● **GIVEN EXERCISE**: Retype the rows from the line containing "Given: Click seller's green feedback star" through the line containing "Looking at the screenshot, I should point(17,410).", both included, and nothing else.

(Rows pointing to text and elements)
# # # # #
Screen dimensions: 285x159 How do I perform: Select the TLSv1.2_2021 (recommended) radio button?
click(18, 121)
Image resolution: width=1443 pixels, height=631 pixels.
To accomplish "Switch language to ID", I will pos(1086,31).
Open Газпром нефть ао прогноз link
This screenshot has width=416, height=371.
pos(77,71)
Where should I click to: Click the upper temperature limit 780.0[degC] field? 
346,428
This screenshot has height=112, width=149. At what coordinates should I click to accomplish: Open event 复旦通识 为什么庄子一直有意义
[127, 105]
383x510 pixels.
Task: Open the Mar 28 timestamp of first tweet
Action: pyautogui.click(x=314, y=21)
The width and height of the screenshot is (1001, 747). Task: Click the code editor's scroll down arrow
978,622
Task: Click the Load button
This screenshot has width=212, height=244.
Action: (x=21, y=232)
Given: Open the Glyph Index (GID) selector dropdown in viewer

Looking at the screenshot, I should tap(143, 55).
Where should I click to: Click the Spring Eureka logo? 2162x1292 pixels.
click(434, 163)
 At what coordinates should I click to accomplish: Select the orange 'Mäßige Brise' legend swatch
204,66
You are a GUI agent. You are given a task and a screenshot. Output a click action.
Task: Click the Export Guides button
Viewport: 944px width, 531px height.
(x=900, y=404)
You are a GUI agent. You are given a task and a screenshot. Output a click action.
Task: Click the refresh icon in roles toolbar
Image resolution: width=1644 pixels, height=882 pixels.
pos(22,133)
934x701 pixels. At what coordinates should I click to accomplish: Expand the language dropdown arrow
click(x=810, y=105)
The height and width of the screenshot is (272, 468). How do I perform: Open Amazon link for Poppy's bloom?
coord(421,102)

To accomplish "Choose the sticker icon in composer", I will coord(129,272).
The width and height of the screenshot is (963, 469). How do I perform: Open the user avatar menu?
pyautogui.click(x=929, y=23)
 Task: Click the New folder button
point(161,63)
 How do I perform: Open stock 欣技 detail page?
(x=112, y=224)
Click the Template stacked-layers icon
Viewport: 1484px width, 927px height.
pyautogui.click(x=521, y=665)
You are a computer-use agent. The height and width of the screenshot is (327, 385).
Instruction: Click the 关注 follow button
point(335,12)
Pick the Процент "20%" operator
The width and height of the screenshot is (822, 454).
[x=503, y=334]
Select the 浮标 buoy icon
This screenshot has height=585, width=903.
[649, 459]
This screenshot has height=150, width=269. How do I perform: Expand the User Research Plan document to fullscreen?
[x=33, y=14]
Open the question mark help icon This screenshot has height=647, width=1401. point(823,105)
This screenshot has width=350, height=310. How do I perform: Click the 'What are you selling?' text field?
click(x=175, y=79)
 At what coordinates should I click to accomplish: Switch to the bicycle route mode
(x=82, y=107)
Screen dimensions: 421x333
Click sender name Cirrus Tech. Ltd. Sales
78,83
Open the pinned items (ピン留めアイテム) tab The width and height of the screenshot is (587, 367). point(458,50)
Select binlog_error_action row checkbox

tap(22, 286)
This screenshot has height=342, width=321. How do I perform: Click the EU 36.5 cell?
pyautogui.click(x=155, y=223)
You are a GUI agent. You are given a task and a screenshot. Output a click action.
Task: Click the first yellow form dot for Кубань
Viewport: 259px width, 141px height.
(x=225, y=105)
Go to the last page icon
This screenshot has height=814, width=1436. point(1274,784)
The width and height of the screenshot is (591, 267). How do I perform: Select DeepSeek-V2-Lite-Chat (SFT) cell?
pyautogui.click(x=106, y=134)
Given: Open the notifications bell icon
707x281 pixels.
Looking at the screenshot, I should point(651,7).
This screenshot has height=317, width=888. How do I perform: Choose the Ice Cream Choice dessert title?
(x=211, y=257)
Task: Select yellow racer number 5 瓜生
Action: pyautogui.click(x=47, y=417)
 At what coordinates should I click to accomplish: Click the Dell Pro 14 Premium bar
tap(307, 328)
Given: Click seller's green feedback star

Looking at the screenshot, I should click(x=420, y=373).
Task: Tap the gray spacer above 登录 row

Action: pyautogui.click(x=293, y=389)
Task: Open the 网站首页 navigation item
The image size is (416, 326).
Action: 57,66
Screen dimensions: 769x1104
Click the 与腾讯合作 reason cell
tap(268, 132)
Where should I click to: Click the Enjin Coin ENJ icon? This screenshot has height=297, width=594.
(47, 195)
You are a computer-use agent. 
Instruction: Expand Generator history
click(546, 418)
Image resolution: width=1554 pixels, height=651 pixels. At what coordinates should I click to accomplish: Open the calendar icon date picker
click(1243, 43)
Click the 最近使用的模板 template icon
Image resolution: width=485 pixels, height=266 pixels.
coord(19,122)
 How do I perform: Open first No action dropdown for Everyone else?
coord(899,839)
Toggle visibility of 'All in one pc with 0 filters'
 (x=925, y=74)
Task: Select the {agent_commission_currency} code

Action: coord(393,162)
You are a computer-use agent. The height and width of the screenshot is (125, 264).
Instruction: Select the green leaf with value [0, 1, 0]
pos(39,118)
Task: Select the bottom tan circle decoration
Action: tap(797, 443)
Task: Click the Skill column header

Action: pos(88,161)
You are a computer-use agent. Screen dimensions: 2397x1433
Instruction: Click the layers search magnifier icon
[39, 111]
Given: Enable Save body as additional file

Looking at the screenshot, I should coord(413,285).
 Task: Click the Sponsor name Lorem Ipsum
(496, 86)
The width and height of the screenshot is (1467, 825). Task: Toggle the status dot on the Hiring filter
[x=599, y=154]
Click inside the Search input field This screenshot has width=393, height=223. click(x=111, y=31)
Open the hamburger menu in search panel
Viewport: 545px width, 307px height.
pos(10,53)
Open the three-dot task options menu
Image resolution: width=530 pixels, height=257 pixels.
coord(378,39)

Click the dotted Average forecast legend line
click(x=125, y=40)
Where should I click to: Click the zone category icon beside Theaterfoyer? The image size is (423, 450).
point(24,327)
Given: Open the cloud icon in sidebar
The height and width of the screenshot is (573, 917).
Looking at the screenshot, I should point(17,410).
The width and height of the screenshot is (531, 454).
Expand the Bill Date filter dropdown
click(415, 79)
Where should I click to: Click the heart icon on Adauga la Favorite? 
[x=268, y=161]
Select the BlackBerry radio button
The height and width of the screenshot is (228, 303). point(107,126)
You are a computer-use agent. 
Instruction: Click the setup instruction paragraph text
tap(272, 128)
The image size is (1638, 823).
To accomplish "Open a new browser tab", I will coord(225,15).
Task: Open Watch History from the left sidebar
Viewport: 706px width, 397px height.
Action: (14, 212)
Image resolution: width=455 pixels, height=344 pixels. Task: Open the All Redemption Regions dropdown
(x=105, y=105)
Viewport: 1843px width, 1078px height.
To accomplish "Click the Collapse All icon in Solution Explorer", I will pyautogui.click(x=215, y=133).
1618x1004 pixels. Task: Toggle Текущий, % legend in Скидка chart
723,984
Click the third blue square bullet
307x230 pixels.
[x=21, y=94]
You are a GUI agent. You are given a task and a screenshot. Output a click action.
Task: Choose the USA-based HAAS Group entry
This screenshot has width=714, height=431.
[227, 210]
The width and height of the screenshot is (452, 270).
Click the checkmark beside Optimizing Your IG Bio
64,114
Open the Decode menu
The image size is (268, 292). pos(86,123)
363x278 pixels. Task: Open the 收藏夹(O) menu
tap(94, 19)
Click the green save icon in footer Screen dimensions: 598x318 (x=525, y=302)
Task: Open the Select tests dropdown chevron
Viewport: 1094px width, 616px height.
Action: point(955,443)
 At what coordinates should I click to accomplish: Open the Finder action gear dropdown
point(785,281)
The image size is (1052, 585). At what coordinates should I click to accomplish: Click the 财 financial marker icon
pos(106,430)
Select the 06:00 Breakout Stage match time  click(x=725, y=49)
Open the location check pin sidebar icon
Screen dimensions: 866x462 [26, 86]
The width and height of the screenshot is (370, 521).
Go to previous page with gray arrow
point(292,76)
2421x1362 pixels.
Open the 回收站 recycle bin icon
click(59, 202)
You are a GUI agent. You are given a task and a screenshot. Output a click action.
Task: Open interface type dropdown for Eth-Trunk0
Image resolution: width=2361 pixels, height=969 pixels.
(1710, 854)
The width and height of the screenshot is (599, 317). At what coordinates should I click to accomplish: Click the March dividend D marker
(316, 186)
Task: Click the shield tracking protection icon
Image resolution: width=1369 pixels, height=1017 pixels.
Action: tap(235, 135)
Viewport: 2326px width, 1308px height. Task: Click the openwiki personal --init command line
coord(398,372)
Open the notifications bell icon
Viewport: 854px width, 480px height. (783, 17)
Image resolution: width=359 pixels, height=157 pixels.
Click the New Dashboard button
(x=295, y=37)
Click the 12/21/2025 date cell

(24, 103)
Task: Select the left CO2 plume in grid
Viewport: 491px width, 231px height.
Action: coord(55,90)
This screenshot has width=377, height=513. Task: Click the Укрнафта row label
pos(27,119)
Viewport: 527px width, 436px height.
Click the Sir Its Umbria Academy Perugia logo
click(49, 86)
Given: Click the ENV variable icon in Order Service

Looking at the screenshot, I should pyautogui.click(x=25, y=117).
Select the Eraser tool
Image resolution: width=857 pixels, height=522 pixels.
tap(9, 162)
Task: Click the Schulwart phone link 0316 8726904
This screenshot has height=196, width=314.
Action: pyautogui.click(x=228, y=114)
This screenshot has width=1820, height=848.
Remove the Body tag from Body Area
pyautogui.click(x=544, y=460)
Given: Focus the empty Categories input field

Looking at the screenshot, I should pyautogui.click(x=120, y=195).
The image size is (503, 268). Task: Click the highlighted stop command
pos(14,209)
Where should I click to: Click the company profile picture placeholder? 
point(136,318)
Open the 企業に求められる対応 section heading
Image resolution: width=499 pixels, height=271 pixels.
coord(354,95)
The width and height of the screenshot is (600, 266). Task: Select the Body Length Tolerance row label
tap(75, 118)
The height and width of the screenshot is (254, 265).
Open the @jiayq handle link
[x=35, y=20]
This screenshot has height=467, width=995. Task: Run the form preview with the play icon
# # # # #
● **THE REPLY**:
Given: Click seller's green feedback star

Looking at the screenshot, I should click(x=420, y=373).
Task: Tap the gray spacer above 登录 row

Action: pyautogui.click(x=293, y=389)
Task: Open the 网站首页 navigation item
The image size is (416, 326).
Action: 57,66
Screen dimensions: 769x1104
Click the 与腾讯合作 reason cell
tap(268, 132)
Where should I click to: Click the Enjin Coin ENJ icon? This screenshot has height=297, width=594.
(47, 195)
You are a computer-use agent. 
Instruction: Expand Generator history
click(546, 418)
Image resolution: width=1554 pixels, height=651 pixels. At what coordinates should I click to accomplish: Open the calendar icon date picker
click(1243, 43)
Click the 最近使用的模板 template icon
Image resolution: width=485 pixels, height=266 pixels.
coord(19,122)
 How do I perform: Open first No action dropdown for Everyone else?
coord(899,839)
Toggle visibility of 'All in one pc with 0 filters'
 (x=925, y=74)
Task: Select the {agent_commission_currency} code

Action: coord(393,162)
You are a computer-use agent. The height and width of the screenshot is (125, 264).
Instruction: Select the green leaf with value [0, 1, 0]
pos(39,118)
Task: Select the bottom tan circle decoration
Action: tap(797, 443)
Task: Click the Skill column header

Action: pos(88,161)
You are a computer-use agent. Screen dimensions: 2397x1433
Instruction: Click the layers search magnifier icon
[39, 111]
Given: Enable Save body as additional file

Looking at the screenshot, I should coord(413,285).
 Task: Click the Sponsor name Lorem Ipsum
(496, 86)
The width and height of the screenshot is (1467, 825). Task: Toggle the status dot on the Hiring filter
[x=599, y=154]
Click inside the Search input field This screenshot has width=393, height=223. click(x=111, y=31)
Open the hamburger menu in search panel
Viewport: 545px width, 307px height.
pos(10,53)
Open the three-dot task options menu
Image resolution: width=530 pixels, height=257 pixels.
coord(378,39)

Click the dotted Average forecast legend line
click(x=125, y=40)
Where should I click to: Click the zone category icon beside Theaterfoyer? The image size is (423, 450).
point(24,327)
Given: Open the cloud icon in sidebar
The height and width of the screenshot is (573, 917).
Looking at the screenshot, I should point(17,410).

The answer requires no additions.